Together, these findings supported the diagnosis of a chronic myeloproliferative neoplasm with moderate fibrosis (Figure 2A–D).
Following therapeutic thrombocytapheresis, the platelet count decreased to 691,000/μL. Consequently, a joint decision was made with the Hematology team to initiate cytoreductive therapy with hydroxyurea at a dose of 500 mg daily.
Four weeks after the RB, the patient presented with mild lower limb edema, preserved urine output (~1.5 L/day), and a serum creatinine level of 2.7 mg/dL, with a blood urea nitrogen of 261 mg/dL. There were no signs or symptoms of uremia, and no additional RRT was required.
At the one-month hematology follow-up visit after hospital discharge, the patient showed stable anemia (hemoglobin 9.5–10 g/dL) without signs of clinical decompensation. However, due to a subsequent increase in platelet count to 783,000/μL, the hydroxyurea dose was temporarily increased to 500 mg twice daily, resulting in good hematologic control and tolerance. Renal function exhibited a slight decline in estimated glomerular filtration rate (eGFR), with no significant proteinuria.
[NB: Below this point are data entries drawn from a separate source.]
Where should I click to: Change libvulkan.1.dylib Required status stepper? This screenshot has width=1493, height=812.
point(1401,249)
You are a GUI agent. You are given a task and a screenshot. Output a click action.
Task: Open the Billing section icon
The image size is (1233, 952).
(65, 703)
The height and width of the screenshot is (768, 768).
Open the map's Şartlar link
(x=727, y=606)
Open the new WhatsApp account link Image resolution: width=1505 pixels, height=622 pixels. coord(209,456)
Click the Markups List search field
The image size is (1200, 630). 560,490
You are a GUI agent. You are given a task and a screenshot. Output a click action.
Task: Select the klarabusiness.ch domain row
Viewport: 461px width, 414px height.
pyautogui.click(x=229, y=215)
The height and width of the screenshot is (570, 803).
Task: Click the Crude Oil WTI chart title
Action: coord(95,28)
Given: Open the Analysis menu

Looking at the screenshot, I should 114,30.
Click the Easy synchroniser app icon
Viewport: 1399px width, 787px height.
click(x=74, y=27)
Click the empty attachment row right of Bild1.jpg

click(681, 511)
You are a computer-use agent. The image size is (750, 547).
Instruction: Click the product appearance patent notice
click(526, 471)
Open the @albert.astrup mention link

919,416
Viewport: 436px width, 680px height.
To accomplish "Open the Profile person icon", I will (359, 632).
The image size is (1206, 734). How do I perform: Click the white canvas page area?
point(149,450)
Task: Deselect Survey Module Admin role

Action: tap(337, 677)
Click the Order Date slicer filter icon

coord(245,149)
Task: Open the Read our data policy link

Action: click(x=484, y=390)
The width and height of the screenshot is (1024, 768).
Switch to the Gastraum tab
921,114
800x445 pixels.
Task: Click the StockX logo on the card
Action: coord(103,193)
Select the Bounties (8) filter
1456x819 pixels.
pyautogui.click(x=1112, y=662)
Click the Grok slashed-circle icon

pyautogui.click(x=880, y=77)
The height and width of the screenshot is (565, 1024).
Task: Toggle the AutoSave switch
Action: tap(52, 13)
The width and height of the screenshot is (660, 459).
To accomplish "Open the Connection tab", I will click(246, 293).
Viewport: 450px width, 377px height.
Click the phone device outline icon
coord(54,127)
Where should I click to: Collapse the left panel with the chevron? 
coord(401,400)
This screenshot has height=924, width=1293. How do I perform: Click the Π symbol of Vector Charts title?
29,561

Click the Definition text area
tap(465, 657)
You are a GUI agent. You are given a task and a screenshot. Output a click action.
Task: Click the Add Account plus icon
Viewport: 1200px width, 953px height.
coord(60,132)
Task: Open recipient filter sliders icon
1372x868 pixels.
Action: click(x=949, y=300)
Oral anticoagulation with acenocoumarol® was maintained due to the history of NVAF. In parallel, intravenous iron and ESA therapy were introduced to manage anemia. At six months post-hospitalization, renal function remained stable (serum creatinine 2.7 mg/dL, CKD-EPI 20–25 mL/min), hemoglobin was 10.4 g/dL, and ferritin level was 215 ng/mL.
From a hematologic standpoint, platelet counts remained controlled below 600,000/μL with hydroxyurea 500 mg administered every other day. The cytoreductive regimen was titrated according to platelet trends. Darbepoetin alfa (Aranesp®) was maintained at 60 µg weekly, aiming to keep hemoglobin levels within the target range of 10–12 g/dL for CKD-related anemia.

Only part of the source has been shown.